The Fed meets on December 11-12 to determine whether to extend purchases of both Treasuries and mortgage-backed securities into the new year, to try to lower longer-term rates and boost the U.S. economic recovery after the 2007-2009 recession.
As it stands, the Fed is buying some $85 billion in longer-term bonds per month. Part of that is a program known as Operation Twist, in which the Fed buys $45 billion in longer-term Treasuries and sells the same amount of shorter-term ones.
While Twist expires at year end, most economists expect the Fed to simply ramp up its $40-billion quantitative easing program, dubbed QE3, to make up most if not all of the shortfall in outright purchases.
While the central bank could continue to snap up assets like this for quite some time, Fed policymakers acknowledge that its economic effect is slowly diminishing. Some, like Fisher, warn that it may even cause inflation problems.
As the Fed runs thin on policy options, the U.S. economy has lagged the 2.5 percent gross domestic growth rate needed over several quarters to make substantial headway cutting the jobless rates. GDP growth was 2.7 percent in the third quarter, up from 1.3 percent in the second quarter.

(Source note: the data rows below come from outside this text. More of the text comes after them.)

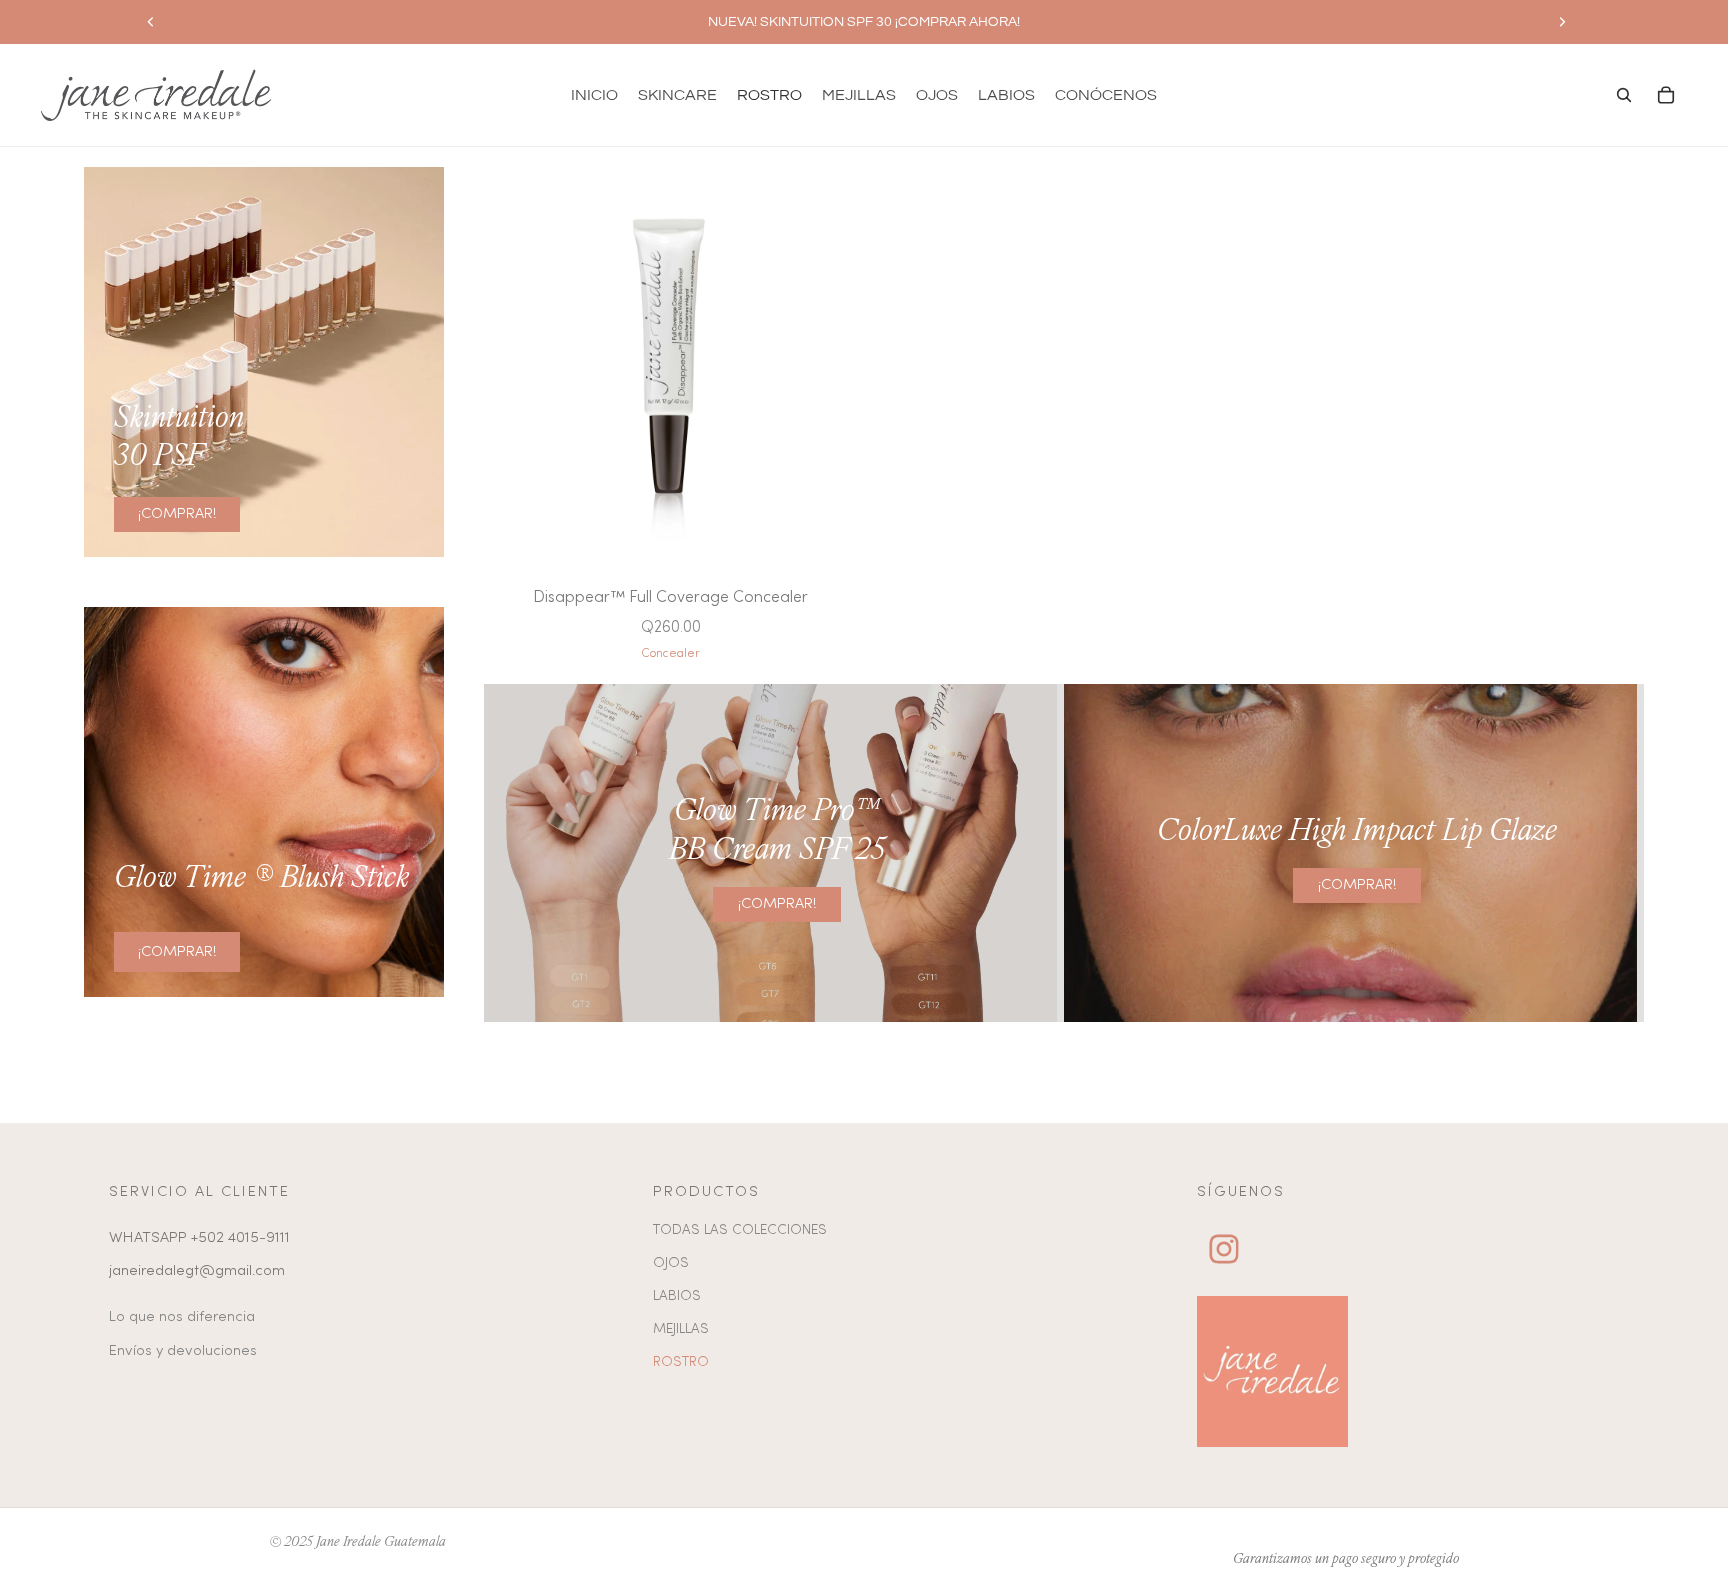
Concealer (671, 654)
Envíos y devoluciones (183, 1351)
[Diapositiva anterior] (151, 22)
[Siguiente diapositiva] (1562, 22)
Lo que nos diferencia (182, 1317)
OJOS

U.S. political leaders, meanwhile, are trying to broker an agreement to avoid the fiscal cliff, which threatens to send the world’s biggest economy back into recession.
On Thursday, U.S. Treasury Secretary Timothy Geithner began a round of meetings with congressional leaders from both parties amid signs the market-rattling uncertainty about the outcome of talks could go down to the wire.
Another uncertainty facing both the economy and the Fed is the after-effects of deadly superstorm Sandy, which hit New Jersey, New York and other nearby states in late October.
Dudley, whose Fed bank oversees the hard-hit region, estimated the storm would likely shave 0.25 to 0.5 of a percentage point from fourth-quarter U.S. GDP growth. The rebuilding will continue well into next year, “providing for somewhat stronger growth than otherwise would have been the case,” he added.
In September, when it launched QE3, the Fed said the bond-buying would continue until there is a substantial improvement in the labor market outlook.
“I will be assessing the employment and inflation outlook in order to determine whether we should continue Treasury purchases into 2013,” Dudley said on Thursday.
The U.S. jobless rate has fallen from 8.3 percent in July, and from 8.9 percent a year ago. The country has had a decent few months of job growth, and added a better-than-expected 171,000 new non-farm jobs last month.
In its Beige Book report on Wednesday, the Fed said the U.S. economy had performed at a “measured” pace in recent weeks and hiring remained modest.
“Monetary policy provides simply the fuel, but the incentive has to come from our fiscal authorities,” Fisher said.
“The gas tank is full (with liquidity) and now we have to get someone to ... step on the accelerator to propel the job-creating machine in the United States,” he added. “There is a limit to what a monetary authority can do. All we can do is provide liquidity.”
The Fed has kept its key interest rate near zero since late 2008, and expects to keep it there for at least another two-and-a-half years. Answering questions from university students, Dudley said the Fed would “absolutely” remove that accommodation when “the time is right.”
But he warned that, if the cliff is not addressed, the economic contraction is likely to be larger than normal because interest rates are so low.
Turning to inflation, Dudley said underlying inflation, compensation trends, and longer-term expectations for prices are “fully consistent” with the Fed’s 2-percent inflation target.
“Let me reiterate that the Fed will promote maximum employment and price stability to the greatest extent our tools permit, and we will stay the course,” Dudley said.
“When we achieve a stronger recovery in the context of price stability, I’ll view it as consistent with our goals and not a reason to pull back on our policies prematurely.”